PROBLEM: Transcribe only the lines in the data below falling between the line with "Versandinformationen (197, 375)" and the line with "Must you download", including those two lines, and leave out any picture.

Collected data entries
------------------------------------------------------------------------
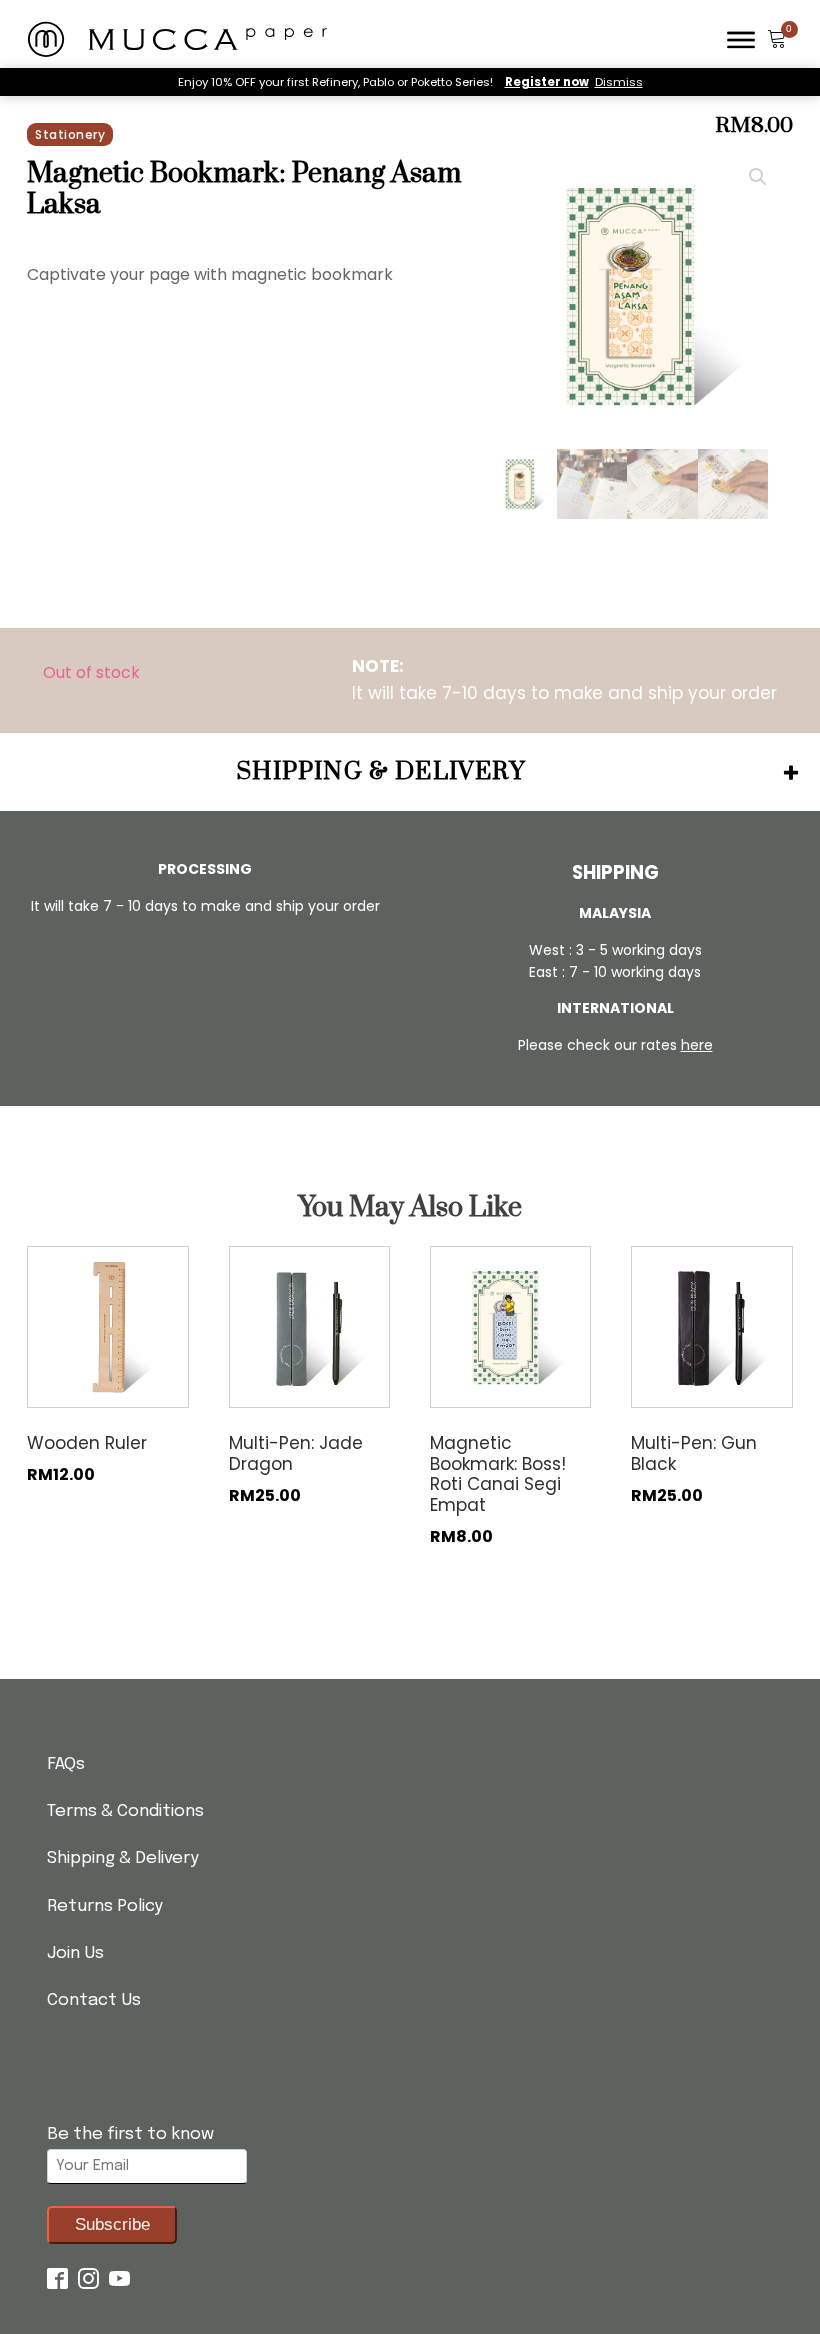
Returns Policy (105, 1906)
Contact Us (94, 2000)
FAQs (66, 1764)
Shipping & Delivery (123, 1858)
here (697, 1045)
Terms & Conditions (125, 1811)
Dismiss (619, 82)
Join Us (75, 1953)
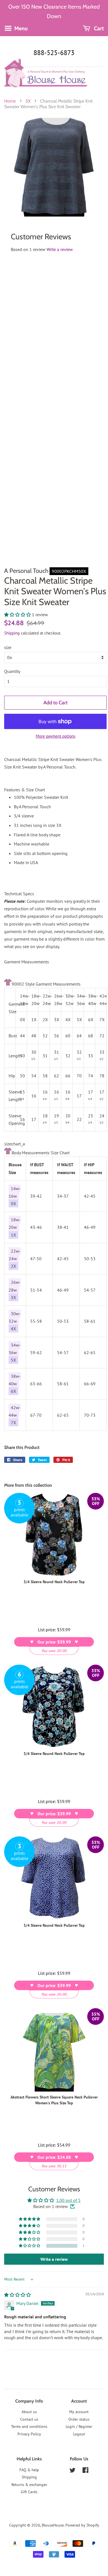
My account (79, 2411)
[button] (18, 614)
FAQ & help (29, 2469)
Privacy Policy (29, 2433)
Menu (20, 28)
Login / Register (79, 2426)
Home (10, 101)
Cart (98, 28)
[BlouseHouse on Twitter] (73, 2471)
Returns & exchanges (29, 2484)
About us (29, 2411)
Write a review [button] (54, 2259)
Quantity (12, 671)
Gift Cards (29, 2491)
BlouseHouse (53, 2525)
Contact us (29, 2419)
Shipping (12, 633)
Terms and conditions (29, 2426)
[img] (17, 2294)
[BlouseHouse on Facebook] (85, 2471)
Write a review (60, 249)
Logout (79, 2433)
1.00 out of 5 (68, 2200)
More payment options (55, 736)
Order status (78, 2419)
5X (27, 101)
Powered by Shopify (82, 2525)
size (7, 647)
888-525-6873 (54, 52)
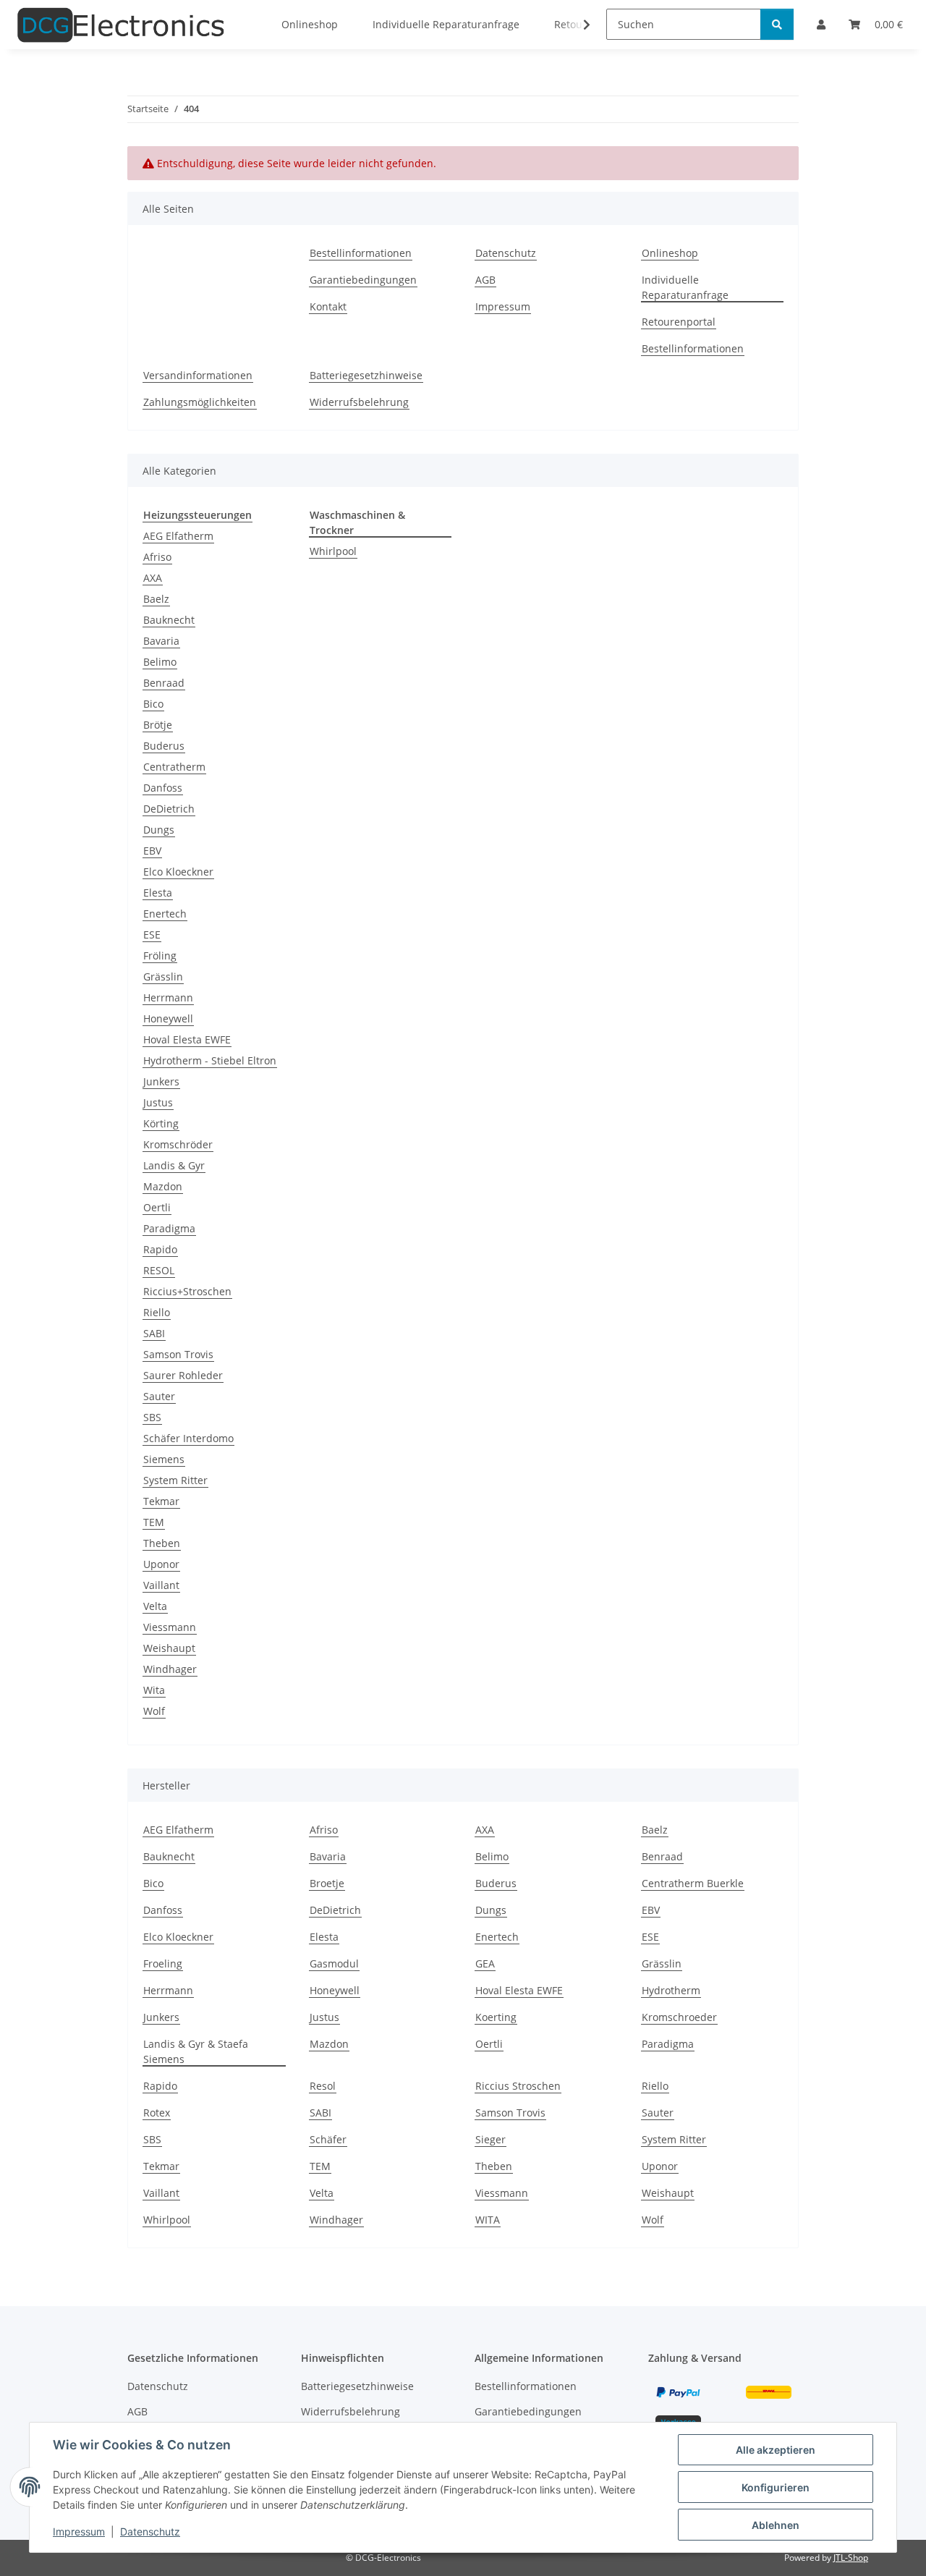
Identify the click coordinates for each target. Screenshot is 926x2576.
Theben (161, 1543)
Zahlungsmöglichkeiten (199, 402)
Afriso (157, 557)
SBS (152, 1417)
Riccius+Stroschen (187, 1291)
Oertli (157, 1207)
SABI (154, 1333)
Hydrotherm (671, 1990)
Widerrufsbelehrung (359, 402)
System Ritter (175, 1480)
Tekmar (161, 1501)
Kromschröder (178, 1144)
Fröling (160, 955)
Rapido (160, 1249)
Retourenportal (678, 322)
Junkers (161, 1081)
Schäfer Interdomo (188, 1438)
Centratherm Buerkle (693, 1883)
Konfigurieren (776, 2487)
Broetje (327, 1883)
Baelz (156, 599)
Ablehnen (775, 2525)
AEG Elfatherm (178, 536)
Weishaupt (169, 1648)
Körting (161, 1123)
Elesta (157, 892)
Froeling (162, 1963)
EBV (152, 850)
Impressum (79, 2531)
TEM (153, 1522)
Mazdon (162, 1186)
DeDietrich (169, 808)
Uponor (161, 1564)
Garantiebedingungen (363, 280)
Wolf (154, 1711)
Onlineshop (670, 253)
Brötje (157, 725)
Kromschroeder (679, 2017)
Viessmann (169, 1627)
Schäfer (328, 2139)
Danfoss (162, 788)
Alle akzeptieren (775, 2450)
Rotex (156, 2112)
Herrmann (168, 997)
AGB (485, 280)
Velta (155, 1606)
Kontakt (328, 306)
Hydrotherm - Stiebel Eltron (209, 1060)
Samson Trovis (178, 1354)
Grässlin (163, 976)
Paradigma (169, 1228)
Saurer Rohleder (183, 1375)
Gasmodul (334, 1963)
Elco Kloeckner (178, 871)
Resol (323, 2086)
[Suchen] (777, 24)
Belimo (160, 662)
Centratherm (174, 767)
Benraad (163, 683)
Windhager (170, 1669)
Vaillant (161, 1585)
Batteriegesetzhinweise (366, 375)
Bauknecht (169, 620)
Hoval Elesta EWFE (187, 1039)
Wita (154, 1690)
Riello (156, 1312)
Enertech (165, 913)
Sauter (159, 1396)
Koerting (496, 2017)
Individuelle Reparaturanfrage (685, 287)
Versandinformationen (197, 375)
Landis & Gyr (174, 1165)
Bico (153, 704)
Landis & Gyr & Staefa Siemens (195, 2051)
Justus (158, 1102)
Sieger (490, 2139)
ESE (152, 934)
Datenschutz (150, 2531)
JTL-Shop (850, 2557)
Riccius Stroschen (518, 2086)
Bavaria (161, 641)
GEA (485, 1963)
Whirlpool (333, 551)
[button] (577, 24)
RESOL (158, 1270)
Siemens (163, 1459)
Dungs (158, 829)
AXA (152, 578)
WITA (487, 2220)
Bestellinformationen (361, 253)
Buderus (163, 746)
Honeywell (168, 1018)
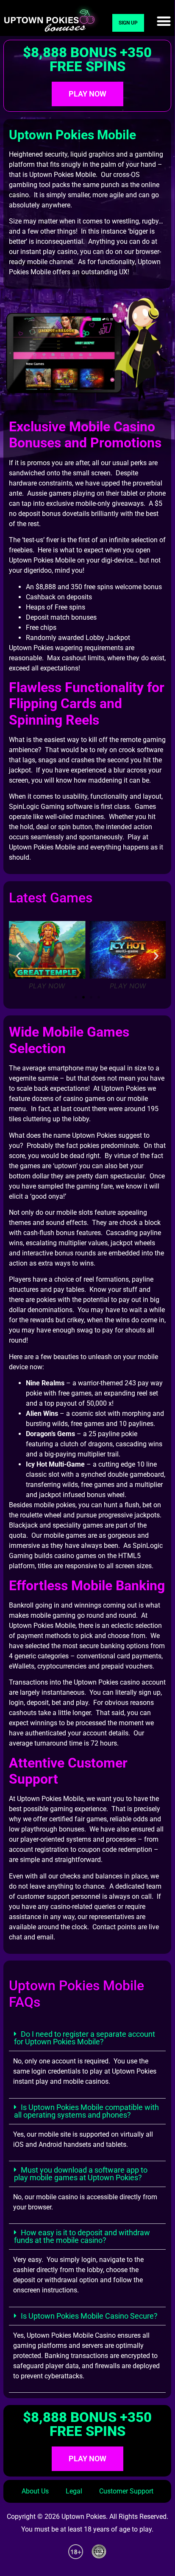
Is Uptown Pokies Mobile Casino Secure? (89, 2315)
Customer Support (126, 2491)
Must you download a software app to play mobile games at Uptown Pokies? (80, 2173)
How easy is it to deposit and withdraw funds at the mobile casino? (82, 2236)
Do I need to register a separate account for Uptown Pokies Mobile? (84, 2038)
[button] (164, 21)
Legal (74, 2491)
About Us (35, 2491)
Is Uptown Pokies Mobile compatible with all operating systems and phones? (86, 2111)
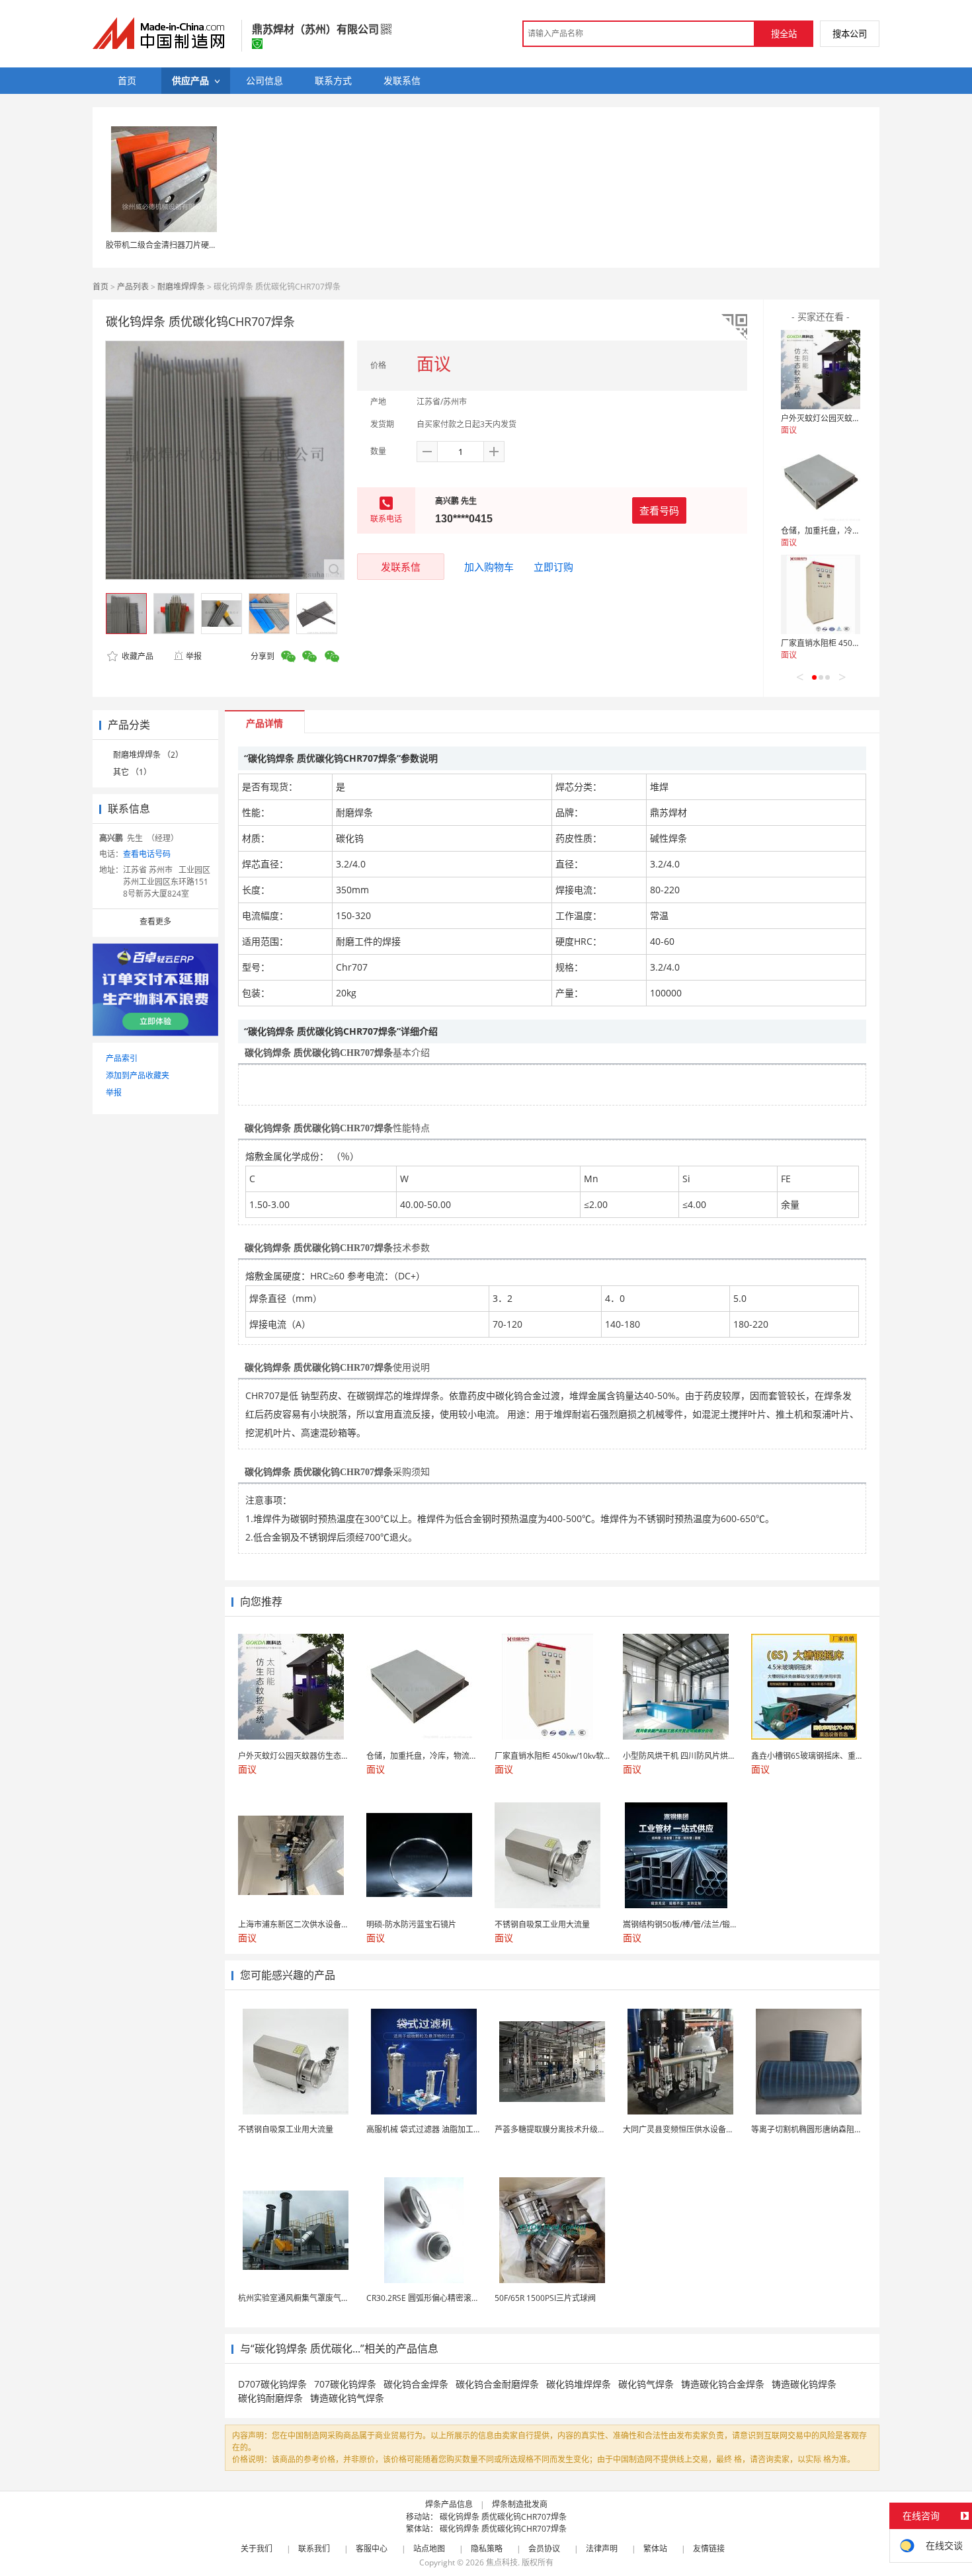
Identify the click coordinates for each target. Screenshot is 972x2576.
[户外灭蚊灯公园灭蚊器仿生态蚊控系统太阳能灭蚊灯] (820, 369)
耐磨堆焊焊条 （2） (148, 754)
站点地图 (429, 2548)
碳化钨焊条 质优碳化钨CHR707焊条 (503, 2516)
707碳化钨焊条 (345, 2384)
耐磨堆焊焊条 (181, 286)
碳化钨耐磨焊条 (270, 2398)
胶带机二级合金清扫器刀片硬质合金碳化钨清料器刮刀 (201, 245)
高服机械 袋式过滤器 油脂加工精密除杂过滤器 (447, 2129)
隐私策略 (487, 2548)
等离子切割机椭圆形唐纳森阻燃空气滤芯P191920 (838, 2129)
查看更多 (155, 921)
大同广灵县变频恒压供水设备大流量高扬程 (698, 2129)
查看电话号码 (147, 854)
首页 (100, 286)
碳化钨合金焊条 (416, 2384)
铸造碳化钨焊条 (804, 2384)
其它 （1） (132, 772)
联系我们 (314, 2548)
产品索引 (122, 1058)
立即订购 (553, 566)
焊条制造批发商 (519, 2504)
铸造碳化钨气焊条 (347, 2398)
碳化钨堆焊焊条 (578, 2384)
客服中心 (371, 2548)
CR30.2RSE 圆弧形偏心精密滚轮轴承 (430, 2298)
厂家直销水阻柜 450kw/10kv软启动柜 (847, 643)
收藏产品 (136, 656)
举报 (194, 656)
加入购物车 (489, 566)
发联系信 (401, 566)
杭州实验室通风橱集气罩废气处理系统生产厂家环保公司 (337, 2298)
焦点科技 (502, 2562)
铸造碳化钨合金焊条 (722, 2384)
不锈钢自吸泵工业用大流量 (285, 2129)
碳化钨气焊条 (646, 2384)
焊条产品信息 (449, 2504)
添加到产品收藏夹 (137, 1075)
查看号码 (659, 510)
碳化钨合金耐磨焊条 (497, 2384)
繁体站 (655, 2548)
------------------------------------------------------------------------
ANSWER BOX:
Versandinformationen (197, 375)
Landis & Gyr (174, 1165)
Bico (153, 704)
Landis & Gyr & Staefa Siemens (195, 2051)
Justus (158, 1102)
Sieger (490, 2139)
ESE (152, 934)
Datenschutz (150, 2531)
JTL-Shop (850, 2557)
Riccius Stroschen (518, 2086)
Bavaria (161, 641)
GEA (485, 1963)
Whirlpool (333, 551)
[button] (577, 24)
RESOL (158, 1270)
Siemens (163, 1459)
Dungs (158, 829)
AXA (152, 578)
WITA (487, 2220)
Bestellinformationen (361, 253)
Buderus (163, 746)
Honeywell (168, 1018)
Is Uptown Pokies Mobile Casino Secure? (89, 2315)
Customer Support (126, 2491)
Must you download a software app to play mobile games at Uptown Pokies? (80, 2173)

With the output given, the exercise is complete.